Some terms where missing in the first edition of the question. The wording becomes clear with the original integro-differential equation from which the system of ODEs is derived. $$x'(s)=e^{-s}(1-x(s))+\int_0^se^{-(s-u)}x^2(u)du-\int_0^se^{-(s-u)}x(u)x(s)du $$ $$\begin{cases} x_1=x(s)\\ x_2=\int_0^se^{-(s-u)}x^2(u)du \\ x_3=\int_0^se^{-(s-u)}x(u)du\ \end{cases}$$ $$ \begin{cases} x_1'(s) &= e^{-s} (1-x_1(s)) + x_2(s) - x_1(s) x_3(s)\\ x_2'(s) &= -x_2(s) + x_1(s)^2\\ x_3'(s) &= -x_3(s) + x_1(s) \end{cases} $$ We express $x_1$ and $x_2$ as functions of $x_3$. For simplification let : $$x_3=X$$ From the third equation : $$x_1=X'+X$$
From the first equation $$x_2 =(X''+X') -e^{-s} (1-X'-X) + (X'+X)X$$
From the second equation : $$ (X'''+X'')+e^{-s}(1-X'-X)-e^{-s}(-X''-X')+(X''°X')X+(X'+X) = -(X''+X')+e^{-s}(1-X'-X)-(X'+X)X+(X'+X)^2 $$ Now we have a third order ODE with only one function $X(s)$, after simplification : $$ X'''+(2+X+e^{-s})X'' +(1+X+e^{-s})X' =0 $$ This is a non-linear third order ODE. It can be simplified with the change : $$t=e^{-s}\quad;\quad X(s)=Y(t)$$ $X'(s)=Y'(t)\frac{dt}{ds}=Y'(t)(-t)=-tY'(t)$
$X''(s)=(-Y'(t)-tY''(t))(-t)=tY'(t)+t^2Y''(t)$
$X'''(s)=(Y'(t)+3tY''(t)+t^2Y'''(t))(-t)= -tY'(t)-3t^2Y''(t)-t^3Y'''(t)$
$ (-tY'-3t^2Y''-t^3Y''')+(2+Y+t)(tY'+t^2Y'') +(1+Y+t)(-tY') =0 $
After simplification : $$tY'''+(-Y-t+1)Y''=0$$
The general solution seems arduous to find. But we don't need it to find some particular solutions. Obviously $Y''=0$ leads to solutions of the form : $$Y(t)=c_1t+c_2$$ where $c_1$ and $c_2$ are arbitrary constants. $$X(s)=c_1\;e^{-s}+c_2$$ Putting it into the above equations for $x_1$ and $x_2$ leads to $$\begin{cases} x_1=c_2 \\ x_2=c_1\;e^{-s}+c_2\\ x_3=c_1\;e^{-s}+c_2 \end{cases}$$ The conditions $x_2(0)=x_3(0)=0$ leads to $c_1+c_2=0$. Then putting it into the integro-differential equation shows that $c_2=1$. Thus the answer is $$\begin{cases} x_1(s)=1 \\ x_2(s)=1-e^{-s}\\ x_3(s)=1-e^{-s} \end{cases}$$ This is a very simple solution.

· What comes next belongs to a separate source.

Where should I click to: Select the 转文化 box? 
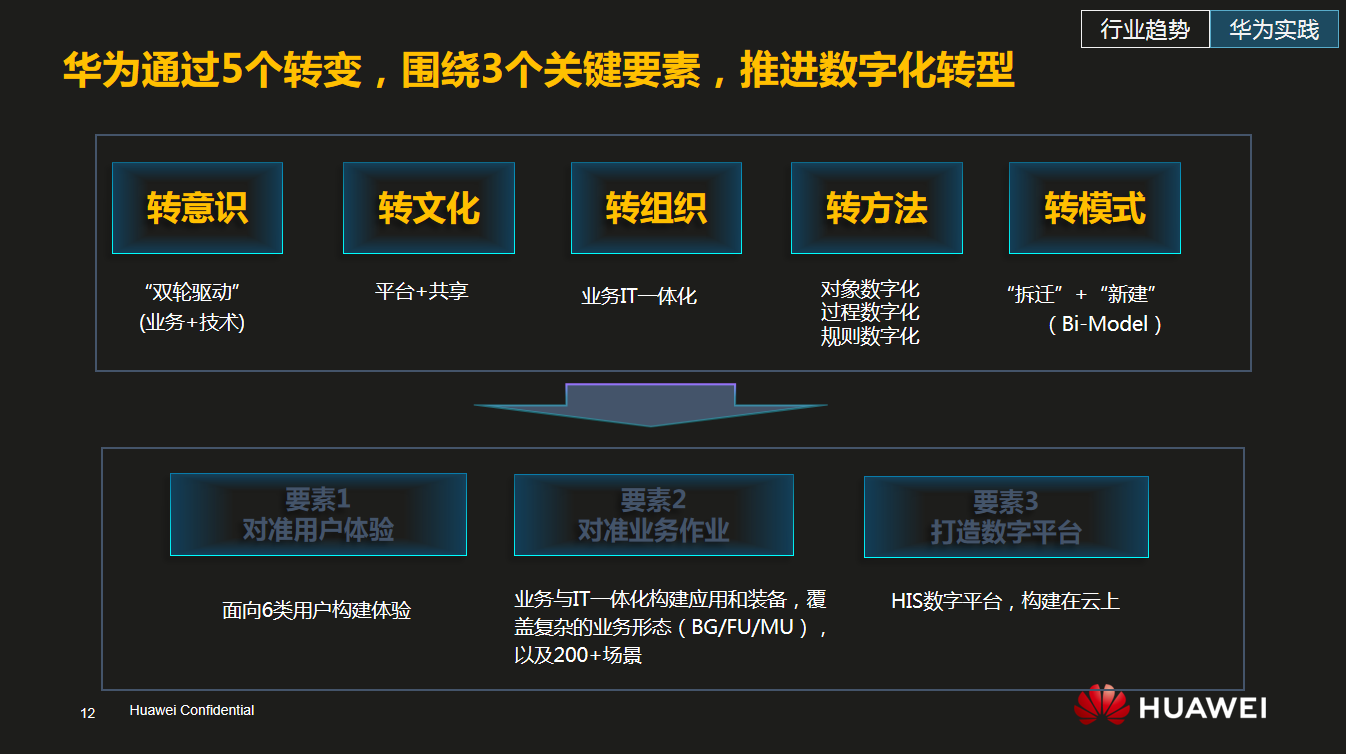click(428, 208)
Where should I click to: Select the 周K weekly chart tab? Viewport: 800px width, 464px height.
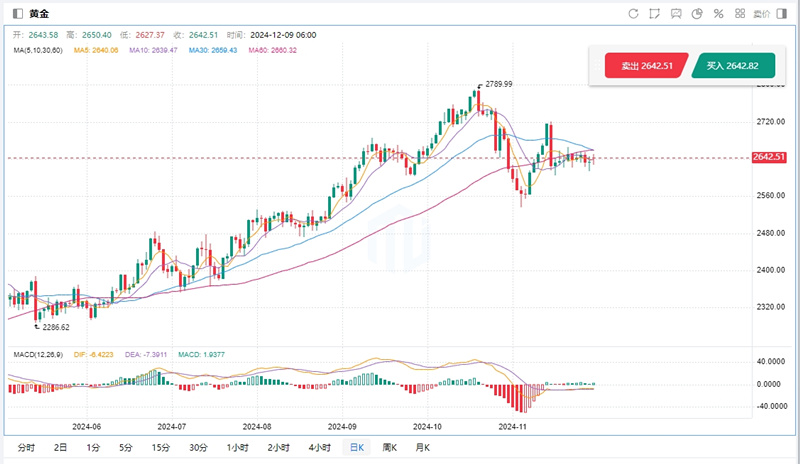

This rightly answers to the question insofar the third condition is $x_1(0)=1$. No condition on $x_1$ was specified in the wording of the problem.
Note : If there was a third specified condition $x_1(0)\neq 1$ the above very simple solution would be no longer convenient. In this case we have to fully solve the ODE $\:tY'''+(-Y-t+1)Y''=0$ in order to have the general solution which must involve three arbitrary constants $c_1$ , $c_2$ and $c_3$ to be determined according to the boundary conditions. This would be more arduous.